**INSTRUCTIONS FOR THE TASK**.
Make an exact copy of every entry, from the first line to the last.

━━━━━ INPUT DATA ━━━━━

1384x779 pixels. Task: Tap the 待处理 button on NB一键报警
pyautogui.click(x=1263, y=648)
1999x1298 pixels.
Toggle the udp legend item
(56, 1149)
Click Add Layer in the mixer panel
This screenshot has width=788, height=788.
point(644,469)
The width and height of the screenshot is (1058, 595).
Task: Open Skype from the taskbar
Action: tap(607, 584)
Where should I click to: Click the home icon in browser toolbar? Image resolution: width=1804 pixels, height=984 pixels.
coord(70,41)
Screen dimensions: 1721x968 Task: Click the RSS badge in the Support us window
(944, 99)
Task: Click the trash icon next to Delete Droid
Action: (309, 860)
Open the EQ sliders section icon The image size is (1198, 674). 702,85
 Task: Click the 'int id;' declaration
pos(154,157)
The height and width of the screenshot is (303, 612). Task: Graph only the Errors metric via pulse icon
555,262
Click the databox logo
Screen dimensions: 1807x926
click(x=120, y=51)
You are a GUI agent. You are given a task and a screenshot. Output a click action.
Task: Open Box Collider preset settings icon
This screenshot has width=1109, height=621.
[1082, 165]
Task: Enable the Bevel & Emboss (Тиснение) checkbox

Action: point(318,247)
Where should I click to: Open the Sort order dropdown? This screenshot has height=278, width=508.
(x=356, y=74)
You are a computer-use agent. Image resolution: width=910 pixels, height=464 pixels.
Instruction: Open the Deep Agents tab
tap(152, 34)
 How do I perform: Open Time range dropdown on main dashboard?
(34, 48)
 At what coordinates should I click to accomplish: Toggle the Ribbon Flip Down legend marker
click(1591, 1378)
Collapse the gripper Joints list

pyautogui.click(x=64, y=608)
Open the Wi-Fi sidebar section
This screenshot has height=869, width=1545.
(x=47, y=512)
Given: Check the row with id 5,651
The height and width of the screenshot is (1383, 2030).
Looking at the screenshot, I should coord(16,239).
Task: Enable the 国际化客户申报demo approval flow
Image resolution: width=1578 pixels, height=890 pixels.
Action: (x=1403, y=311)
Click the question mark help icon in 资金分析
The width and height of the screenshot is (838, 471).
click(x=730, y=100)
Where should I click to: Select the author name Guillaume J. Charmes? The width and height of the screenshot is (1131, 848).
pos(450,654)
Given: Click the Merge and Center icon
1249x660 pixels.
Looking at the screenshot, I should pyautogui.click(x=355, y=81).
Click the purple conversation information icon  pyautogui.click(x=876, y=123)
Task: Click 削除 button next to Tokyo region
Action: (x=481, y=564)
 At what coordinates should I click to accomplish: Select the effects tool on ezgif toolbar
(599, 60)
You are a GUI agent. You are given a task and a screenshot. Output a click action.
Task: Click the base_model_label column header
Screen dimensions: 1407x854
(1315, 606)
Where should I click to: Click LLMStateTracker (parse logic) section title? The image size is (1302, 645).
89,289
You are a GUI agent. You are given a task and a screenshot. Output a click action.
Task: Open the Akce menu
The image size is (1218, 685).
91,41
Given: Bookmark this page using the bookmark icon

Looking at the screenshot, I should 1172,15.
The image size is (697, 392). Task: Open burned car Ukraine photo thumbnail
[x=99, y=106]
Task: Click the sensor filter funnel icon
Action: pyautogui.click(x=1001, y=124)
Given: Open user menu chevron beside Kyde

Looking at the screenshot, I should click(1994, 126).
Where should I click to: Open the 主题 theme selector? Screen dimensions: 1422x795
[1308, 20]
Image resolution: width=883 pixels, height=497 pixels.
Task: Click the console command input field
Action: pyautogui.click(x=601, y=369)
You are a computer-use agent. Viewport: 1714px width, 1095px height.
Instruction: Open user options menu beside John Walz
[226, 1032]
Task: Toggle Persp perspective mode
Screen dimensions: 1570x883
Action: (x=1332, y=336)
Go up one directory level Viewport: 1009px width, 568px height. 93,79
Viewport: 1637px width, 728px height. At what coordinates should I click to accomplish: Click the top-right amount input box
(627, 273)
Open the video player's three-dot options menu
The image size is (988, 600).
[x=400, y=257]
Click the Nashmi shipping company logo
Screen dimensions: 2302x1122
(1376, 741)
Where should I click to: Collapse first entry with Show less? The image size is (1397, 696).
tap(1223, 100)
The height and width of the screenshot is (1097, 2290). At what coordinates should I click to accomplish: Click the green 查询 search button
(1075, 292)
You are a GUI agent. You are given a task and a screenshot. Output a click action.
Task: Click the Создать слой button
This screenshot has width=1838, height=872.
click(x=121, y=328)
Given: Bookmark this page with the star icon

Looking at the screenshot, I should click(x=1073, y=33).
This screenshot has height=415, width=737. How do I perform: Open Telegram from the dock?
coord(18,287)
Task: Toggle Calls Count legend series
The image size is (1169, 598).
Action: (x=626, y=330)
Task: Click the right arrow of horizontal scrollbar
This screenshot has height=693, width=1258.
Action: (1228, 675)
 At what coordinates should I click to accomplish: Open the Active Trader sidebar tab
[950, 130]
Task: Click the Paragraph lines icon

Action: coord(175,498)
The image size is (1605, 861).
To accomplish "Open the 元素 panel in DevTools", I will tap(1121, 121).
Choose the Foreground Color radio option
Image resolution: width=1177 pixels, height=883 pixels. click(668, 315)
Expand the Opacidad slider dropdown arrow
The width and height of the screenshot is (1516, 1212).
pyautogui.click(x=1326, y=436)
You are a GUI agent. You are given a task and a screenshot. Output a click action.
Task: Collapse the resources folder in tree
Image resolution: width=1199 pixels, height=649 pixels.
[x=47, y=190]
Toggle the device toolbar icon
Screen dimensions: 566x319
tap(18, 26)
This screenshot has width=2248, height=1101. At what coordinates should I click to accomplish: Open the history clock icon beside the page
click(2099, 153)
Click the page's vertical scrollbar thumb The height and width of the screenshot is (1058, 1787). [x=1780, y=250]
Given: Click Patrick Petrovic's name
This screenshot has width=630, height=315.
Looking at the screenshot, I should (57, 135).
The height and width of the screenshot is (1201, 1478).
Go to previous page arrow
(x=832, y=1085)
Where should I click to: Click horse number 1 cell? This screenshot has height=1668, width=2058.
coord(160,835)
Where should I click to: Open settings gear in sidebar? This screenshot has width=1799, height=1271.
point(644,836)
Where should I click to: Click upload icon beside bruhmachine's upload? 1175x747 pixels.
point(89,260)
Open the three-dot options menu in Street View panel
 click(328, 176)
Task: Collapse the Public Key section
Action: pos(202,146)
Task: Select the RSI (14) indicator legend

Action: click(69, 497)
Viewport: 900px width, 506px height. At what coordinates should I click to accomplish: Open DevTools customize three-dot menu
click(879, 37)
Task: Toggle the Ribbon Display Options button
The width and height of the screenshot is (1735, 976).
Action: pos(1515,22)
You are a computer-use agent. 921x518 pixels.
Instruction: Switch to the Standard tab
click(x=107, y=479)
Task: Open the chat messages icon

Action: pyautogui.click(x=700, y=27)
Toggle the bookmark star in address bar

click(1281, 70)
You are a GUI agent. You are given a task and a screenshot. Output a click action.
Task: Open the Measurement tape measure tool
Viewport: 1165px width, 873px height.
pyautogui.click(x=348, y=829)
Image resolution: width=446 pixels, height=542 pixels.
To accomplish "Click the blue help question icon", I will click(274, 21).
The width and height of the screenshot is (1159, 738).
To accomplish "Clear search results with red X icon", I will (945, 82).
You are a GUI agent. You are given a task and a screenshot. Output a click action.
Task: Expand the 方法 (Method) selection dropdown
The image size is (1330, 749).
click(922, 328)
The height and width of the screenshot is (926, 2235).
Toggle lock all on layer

━━━━━

**ANSWER SPACE**.
1384x779 pixels. Task: Tap the 待处理 button on NB一键报警
pyautogui.click(x=1263, y=648)
1999x1298 pixels.
Toggle the udp legend item
(56, 1149)
Click Add Layer in the mixer panel
This screenshot has width=788, height=788.
point(644,469)
The width and height of the screenshot is (1058, 595).
Task: Open Skype from the taskbar
Action: tap(607, 584)
Where should I click to: Click the home icon in browser toolbar? Image resolution: width=1804 pixels, height=984 pixels.
coord(70,41)
Screen dimensions: 1721x968 Task: Click the RSS badge in the Support us window
(944, 99)
Task: Click the trash icon next to Delete Droid
Action: (309, 860)
Open the EQ sliders section icon The image size is (1198, 674). 702,85
 Task: Click the 'int id;' declaration
pos(154,157)
The height and width of the screenshot is (303, 612). Task: Graph only the Errors metric via pulse icon
555,262
Click the databox logo
Screen dimensions: 1807x926
click(x=120, y=51)
You are a GUI agent. You are given a task and a screenshot. Output a click action.
Task: Open Box Collider preset settings icon
This screenshot has width=1109, height=621.
[1082, 165]
Task: Enable the Bevel & Emboss (Тиснение) checkbox

Action: point(318,247)
Where should I click to: Open the Sort order dropdown? This screenshot has height=278, width=508.
(x=356, y=74)
You are a computer-use agent. Image resolution: width=910 pixels, height=464 pixels.
Instruction: Open the Deep Agents tab
tap(152, 34)
 How do I perform: Open Time range dropdown on main dashboard?
(34, 48)
 At what coordinates should I click to accomplish: Toggle the Ribbon Flip Down legend marker
click(1591, 1378)
Collapse the gripper Joints list

pyautogui.click(x=64, y=608)
Open the Wi-Fi sidebar section
This screenshot has height=869, width=1545.
(x=47, y=512)
Given: Check the row with id 5,651
The height and width of the screenshot is (1383, 2030).
Looking at the screenshot, I should coord(16,239).
Task: Enable the 国际化客户申报demo approval flow
Image resolution: width=1578 pixels, height=890 pixels.
Action: (x=1403, y=311)
Click the question mark help icon in 资金分析
The width and height of the screenshot is (838, 471).
click(x=730, y=100)
Where should I click to: Select the author name Guillaume J. Charmes? The width and height of the screenshot is (1131, 848).
pos(450,654)
Given: Click the Merge and Center icon
1249x660 pixels.
Looking at the screenshot, I should pyautogui.click(x=355, y=81).
Click the purple conversation information icon  pyautogui.click(x=876, y=123)
Task: Click 削除 button next to Tokyo region
Action: (x=481, y=564)
 At what coordinates should I click to accomplish: Select the effects tool on ezgif toolbar
(599, 60)
You are a GUI agent. You are given a task and a screenshot. Output a click action.
Task: Click the base_model_label column header
Screen dimensions: 1407x854
(1315, 606)
Where should I click to: Click LLMStateTracker (parse logic) section title? The image size is (1302, 645).
89,289
You are a GUI agent. You are given a task and a screenshot. Output a click action.
Task: Open the Akce menu
The image size is (1218, 685).
91,41
Given: Bookmark this page using the bookmark icon

Looking at the screenshot, I should 1172,15.
The image size is (697, 392). Task: Open burned car Ukraine photo thumbnail
[x=99, y=106]
Task: Click the sensor filter funnel icon
Action: pyautogui.click(x=1001, y=124)
Given: Open user menu chevron beside Kyde

Looking at the screenshot, I should click(1994, 126).
Where should I click to: Open the 主题 theme selector? Screen dimensions: 1422x795
[1308, 20]
Image resolution: width=883 pixels, height=497 pixels.
Task: Click the console command input field
Action: pyautogui.click(x=601, y=369)
You are a computer-use agent. Viewport: 1714px width, 1095px height.
Instruction: Open user options menu beside John Walz
[226, 1032]
Task: Toggle Persp perspective mode
Screen dimensions: 1570x883
Action: (x=1332, y=336)
Go up one directory level Viewport: 1009px width, 568px height. 93,79
Viewport: 1637px width, 728px height. At what coordinates should I click to accomplish: Click the top-right amount input box
(627, 273)
Open the video player's three-dot options menu
The image size is (988, 600).
[x=400, y=257]
Click the Nashmi shipping company logo
Screen dimensions: 2302x1122
(1376, 741)
Where should I click to: Collapse first entry with Show less? The image size is (1397, 696).
tap(1223, 100)
The height and width of the screenshot is (1097, 2290). At what coordinates should I click to accomplish: Click the green 查询 search button
(1075, 292)
You are a GUI agent. You are given a task and a screenshot. Output a click action.
Task: Click the Создать слой button
This screenshot has width=1838, height=872.
click(x=121, y=328)
Given: Bookmark this page with the star icon

Looking at the screenshot, I should click(x=1073, y=33).
This screenshot has height=415, width=737. How do I perform: Open Telegram from the dock?
coord(18,287)
Task: Toggle Calls Count legend series
The image size is (1169, 598).
Action: (x=626, y=330)
Task: Click the right arrow of horizontal scrollbar
This screenshot has height=693, width=1258.
Action: (1228, 675)
 At what coordinates should I click to accomplish: Open the Active Trader sidebar tab
[950, 130]
Task: Click the Paragraph lines icon

Action: coord(175,498)
The image size is (1605, 861).
To accomplish "Open the 元素 panel in DevTools", I will tap(1121, 121).
Choose the Foreground Color radio option
Image resolution: width=1177 pixels, height=883 pixels. click(668, 315)
Expand the Opacidad slider dropdown arrow
The width and height of the screenshot is (1516, 1212).
pyautogui.click(x=1326, y=436)
You are a GUI agent. You are given a task and a screenshot. Output a click action.
Task: Collapse the resources folder in tree
Image resolution: width=1199 pixels, height=649 pixels.
[x=47, y=190]
Toggle the device toolbar icon
Screen dimensions: 566x319
tap(18, 26)
This screenshot has width=2248, height=1101. At what coordinates should I click to accomplish: Open the history clock icon beside the page
click(2099, 153)
Click the page's vertical scrollbar thumb The height and width of the screenshot is (1058, 1787). [x=1780, y=250]
Given: Click Patrick Petrovic's name
This screenshot has width=630, height=315.
Looking at the screenshot, I should (57, 135).
The height and width of the screenshot is (1201, 1478).
Go to previous page arrow
(x=832, y=1085)
Where should I click to: Click horse number 1 cell? This screenshot has height=1668, width=2058.
coord(160,835)
Where should I click to: Open settings gear in sidebar? This screenshot has width=1799, height=1271.
point(644,836)
Where should I click to: Click upload icon beside bruhmachine's upload? 1175x747 pixels.
point(89,260)
Open the three-dot options menu in Street View panel
 click(328, 176)
Task: Collapse the Public Key section
Action: pos(202,146)
Task: Select the RSI (14) indicator legend

Action: click(69, 497)
Viewport: 900px width, 506px height. At what coordinates should I click to accomplish: Open DevTools customize three-dot menu
click(879, 37)
Task: Toggle the Ribbon Display Options button
The width and height of the screenshot is (1735, 976).
Action: pos(1515,22)
You are a computer-use agent. 921x518 pixels.
Instruction: Switch to the Standard tab
click(x=107, y=479)
Task: Open the chat messages icon

Action: pyautogui.click(x=700, y=27)
Toggle the bookmark star in address bar

click(1281, 70)
You are a GUI agent. You are given a task and a screenshot. Output a click action.
Task: Open the Measurement tape measure tool
Viewport: 1165px width, 873px height.
pyautogui.click(x=348, y=829)
Image resolution: width=446 pixels, height=542 pixels.
To accomplish "Click the blue help question icon", I will click(274, 21).
The width and height of the screenshot is (1159, 738).
To accomplish "Clear search results with red X icon", I will (945, 82).
You are a GUI agent. You are given a task and a screenshot. Output a click action.
Task: Expand the 方法 (Method) selection dropdown
The image size is (1330, 749).
click(922, 328)
The height and width of the screenshot is (926, 2235).
Toggle lock all on layer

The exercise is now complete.